The Year In Sustainability: What’s Doable And What’s Next
In recent decades, artists have largely led the way on touring sustainability, with high-profile musicians like Jack Johnson, Michael Franti and others paving the road for new generations of environmentally conscious talent. Now, however, the infrastructure behind touring is taking those cues and in some ways driving the cause. With examples like Billie Eilish, the Lumineers and Coldplay making sustainability not only a talking point but a show requirement, venues are getting involved in a big way to accommodate – and in many ways lead the charge.
“One venue might be able to focus more on renewable energy while another can really start their journey on the waste side, but I think working collectively and doing what we can to move the needle is what truly matters,” says Sofi Armenakian, State Farm Arena’s director of sustainability.
This year, the home of the NBA’s Atlanta Hawks became the first TRUE (Total Resource Use and Efficiency) Zero Waste platinum certified sports and live entertainment venue in the world. This means the arena diverts more than 90% of fan-generated waste away from landfills, which this year adds up to more than 2 million pounds of waste.
Arena execs say zero-waste is part of every-day business for the arena now, which has implications on the touring side as well.“It seems like more and more, sustainability is important to more bands, and this is another way of separating us from our competitors,” says Trey Feazell, State Farm Arena’s executive vice president of arena programming. “This year, every single event we have is (a tour’s) first zero-waste event because we’re the only one that has it, so it’s something we talk a lot about.”
Those tours included Billie Eilish’s “Happier Than Ever” stop at the arena in January, as well as the Lumineers, where 20 random fans in the 200 section who were seen properly recycling were surprised with upgraded floor seats in recognition of aiding the cause.
“It’s great that operators like ourselves are doing our part,” Armenakian added. “But what’s going to really amplify the message, and this is what’s so exciting about what we do, the intersection of sustainability and entertainment is when it gets amplified even bigger because (artists) are the true influencers.”

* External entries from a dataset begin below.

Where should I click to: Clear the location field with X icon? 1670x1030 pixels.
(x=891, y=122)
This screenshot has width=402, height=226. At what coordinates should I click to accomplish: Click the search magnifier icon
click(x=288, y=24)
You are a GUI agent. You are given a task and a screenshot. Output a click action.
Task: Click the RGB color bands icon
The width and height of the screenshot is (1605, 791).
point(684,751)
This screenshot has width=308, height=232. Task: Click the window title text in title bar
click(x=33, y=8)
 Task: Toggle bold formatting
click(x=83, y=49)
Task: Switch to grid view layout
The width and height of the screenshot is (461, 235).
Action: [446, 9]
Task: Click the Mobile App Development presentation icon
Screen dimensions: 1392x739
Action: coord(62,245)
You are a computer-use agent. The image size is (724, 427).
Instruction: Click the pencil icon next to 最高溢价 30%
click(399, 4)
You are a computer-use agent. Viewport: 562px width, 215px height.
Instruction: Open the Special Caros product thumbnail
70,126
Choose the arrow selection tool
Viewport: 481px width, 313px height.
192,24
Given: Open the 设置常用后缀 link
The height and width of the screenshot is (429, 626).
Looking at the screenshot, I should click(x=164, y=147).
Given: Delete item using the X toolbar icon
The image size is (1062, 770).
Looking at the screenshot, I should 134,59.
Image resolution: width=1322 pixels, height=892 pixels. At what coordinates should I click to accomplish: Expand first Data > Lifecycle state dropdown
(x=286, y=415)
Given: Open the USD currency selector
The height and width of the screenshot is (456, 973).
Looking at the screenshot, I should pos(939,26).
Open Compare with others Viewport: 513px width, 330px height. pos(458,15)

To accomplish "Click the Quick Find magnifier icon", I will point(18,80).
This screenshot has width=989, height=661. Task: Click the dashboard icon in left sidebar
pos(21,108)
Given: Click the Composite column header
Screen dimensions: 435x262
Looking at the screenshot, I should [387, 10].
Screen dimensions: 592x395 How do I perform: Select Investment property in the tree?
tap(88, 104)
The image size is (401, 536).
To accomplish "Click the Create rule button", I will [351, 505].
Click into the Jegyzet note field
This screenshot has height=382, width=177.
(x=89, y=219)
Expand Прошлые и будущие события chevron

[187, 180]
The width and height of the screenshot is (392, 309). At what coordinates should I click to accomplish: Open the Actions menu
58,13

Other major sustainability efforts include Climate Pledge Arena in Seattle, known as the first carbon-zero facility of its kind. The effort has led to a sustainability collaboration between like-minded venue operators called GOAL (Green Operations & Advanced Leadership), developed by Pollstar and VenuesNow parent company Oak View Group, the Atlanta Hawks and State Farm Arena, Fenway Sports Group, and architect and prominent green building proponent Jason McLennan. Member venues can track their performance against scientifically backed standards in energy and water use, greenhouse gas emissions, waste management, indoor air quality, and health and wellbeing.
“There are a lot of levers to pull when it comes to sustainability, whether that’s energy, issues of water, waste, air quality, the health and wellness of the fans in the building,” says Chris Granger, CEO of OVG360. “We put ourselves in the mindset of an operator of a building that’s not Climate Pledge Arena and tried to think through where would somebody who’s interested in making a difference start.”